EXERCISE AIM:
Reproduce the rows exactly, everything from the line that contains "at (1319, 606)." down to the end of the rows.

┄┄┄┄┄┄

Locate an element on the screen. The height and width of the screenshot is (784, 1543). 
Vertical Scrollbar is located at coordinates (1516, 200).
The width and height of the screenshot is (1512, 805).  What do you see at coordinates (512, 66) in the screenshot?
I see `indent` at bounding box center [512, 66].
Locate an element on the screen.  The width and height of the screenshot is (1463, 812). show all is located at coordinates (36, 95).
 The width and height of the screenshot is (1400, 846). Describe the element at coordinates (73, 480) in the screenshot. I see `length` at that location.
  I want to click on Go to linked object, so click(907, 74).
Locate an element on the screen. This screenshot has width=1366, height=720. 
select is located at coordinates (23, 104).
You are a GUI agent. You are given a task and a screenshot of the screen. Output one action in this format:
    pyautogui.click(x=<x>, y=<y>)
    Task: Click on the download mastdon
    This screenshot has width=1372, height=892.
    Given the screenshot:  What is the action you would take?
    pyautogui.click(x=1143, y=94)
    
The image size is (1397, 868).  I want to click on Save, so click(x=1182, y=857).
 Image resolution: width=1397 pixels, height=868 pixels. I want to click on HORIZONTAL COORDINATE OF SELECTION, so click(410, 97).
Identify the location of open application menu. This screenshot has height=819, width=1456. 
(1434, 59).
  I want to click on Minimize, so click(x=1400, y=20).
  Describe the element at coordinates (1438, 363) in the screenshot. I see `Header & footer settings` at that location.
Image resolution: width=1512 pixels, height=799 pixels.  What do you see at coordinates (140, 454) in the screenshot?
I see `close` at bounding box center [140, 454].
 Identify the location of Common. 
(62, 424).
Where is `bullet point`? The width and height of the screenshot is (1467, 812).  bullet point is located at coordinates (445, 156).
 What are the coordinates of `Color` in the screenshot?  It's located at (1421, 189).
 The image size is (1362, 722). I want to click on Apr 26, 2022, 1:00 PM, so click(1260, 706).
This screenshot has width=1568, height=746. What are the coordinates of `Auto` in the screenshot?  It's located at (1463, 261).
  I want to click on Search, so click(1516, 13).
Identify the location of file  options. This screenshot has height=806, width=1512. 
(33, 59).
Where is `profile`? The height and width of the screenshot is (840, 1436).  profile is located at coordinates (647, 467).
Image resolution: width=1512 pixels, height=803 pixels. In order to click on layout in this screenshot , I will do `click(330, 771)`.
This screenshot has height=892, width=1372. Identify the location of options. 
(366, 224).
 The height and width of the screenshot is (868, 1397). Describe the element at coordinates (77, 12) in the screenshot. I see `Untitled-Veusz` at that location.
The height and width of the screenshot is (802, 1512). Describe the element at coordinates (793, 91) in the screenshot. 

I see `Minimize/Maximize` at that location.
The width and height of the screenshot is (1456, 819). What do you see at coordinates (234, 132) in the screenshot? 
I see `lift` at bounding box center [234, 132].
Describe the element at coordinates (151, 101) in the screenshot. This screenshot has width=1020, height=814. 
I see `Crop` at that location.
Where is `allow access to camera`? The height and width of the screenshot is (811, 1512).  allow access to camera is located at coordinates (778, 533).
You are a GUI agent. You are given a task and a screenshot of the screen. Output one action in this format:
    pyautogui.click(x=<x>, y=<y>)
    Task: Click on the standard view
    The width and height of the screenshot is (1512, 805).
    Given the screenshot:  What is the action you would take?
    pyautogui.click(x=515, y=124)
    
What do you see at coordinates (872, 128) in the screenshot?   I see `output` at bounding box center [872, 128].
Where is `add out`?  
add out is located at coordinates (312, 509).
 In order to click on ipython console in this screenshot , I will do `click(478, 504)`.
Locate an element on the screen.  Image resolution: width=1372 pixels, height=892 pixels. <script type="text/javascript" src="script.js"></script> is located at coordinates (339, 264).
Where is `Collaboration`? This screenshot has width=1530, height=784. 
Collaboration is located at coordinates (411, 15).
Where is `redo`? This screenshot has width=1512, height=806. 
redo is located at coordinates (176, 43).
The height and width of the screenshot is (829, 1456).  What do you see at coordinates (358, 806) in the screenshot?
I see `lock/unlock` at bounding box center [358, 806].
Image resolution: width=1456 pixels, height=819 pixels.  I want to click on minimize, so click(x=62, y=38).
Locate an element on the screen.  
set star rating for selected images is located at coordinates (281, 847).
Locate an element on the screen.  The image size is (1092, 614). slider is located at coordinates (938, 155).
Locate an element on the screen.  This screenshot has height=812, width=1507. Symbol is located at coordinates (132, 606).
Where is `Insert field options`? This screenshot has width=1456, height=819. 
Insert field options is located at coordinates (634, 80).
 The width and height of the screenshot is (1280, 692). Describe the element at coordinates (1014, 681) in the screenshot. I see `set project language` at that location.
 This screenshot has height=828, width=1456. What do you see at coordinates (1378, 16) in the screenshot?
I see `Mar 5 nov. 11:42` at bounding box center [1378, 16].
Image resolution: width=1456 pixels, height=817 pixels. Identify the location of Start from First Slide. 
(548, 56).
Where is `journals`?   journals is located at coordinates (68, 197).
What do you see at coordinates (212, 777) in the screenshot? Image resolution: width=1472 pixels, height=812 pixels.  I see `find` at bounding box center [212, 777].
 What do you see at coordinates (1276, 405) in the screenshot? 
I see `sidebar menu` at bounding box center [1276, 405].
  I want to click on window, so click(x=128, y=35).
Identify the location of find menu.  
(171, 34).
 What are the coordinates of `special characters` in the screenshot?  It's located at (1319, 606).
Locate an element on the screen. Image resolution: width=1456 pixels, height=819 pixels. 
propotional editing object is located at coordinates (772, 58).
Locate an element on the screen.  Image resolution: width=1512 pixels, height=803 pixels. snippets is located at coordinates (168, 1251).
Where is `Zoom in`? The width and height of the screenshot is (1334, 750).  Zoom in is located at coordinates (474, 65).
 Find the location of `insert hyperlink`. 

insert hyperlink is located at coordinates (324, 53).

┄┄┄┄┄┄

ANSWER FOR THE TASK:
 What are the coordinates of `special characters` in the screenshot?  It's located at (1319, 606).
Locate an element on the screen. Image resolution: width=1456 pixels, height=819 pixels. 
propotional editing object is located at coordinates (772, 58).
Locate an element on the screen.  Image resolution: width=1512 pixels, height=803 pixels. snippets is located at coordinates (168, 1251).
Where is `Zoom in`? The width and height of the screenshot is (1334, 750).  Zoom in is located at coordinates (474, 65).
 Find the location of `insert hyperlink`. 

insert hyperlink is located at coordinates (324, 53).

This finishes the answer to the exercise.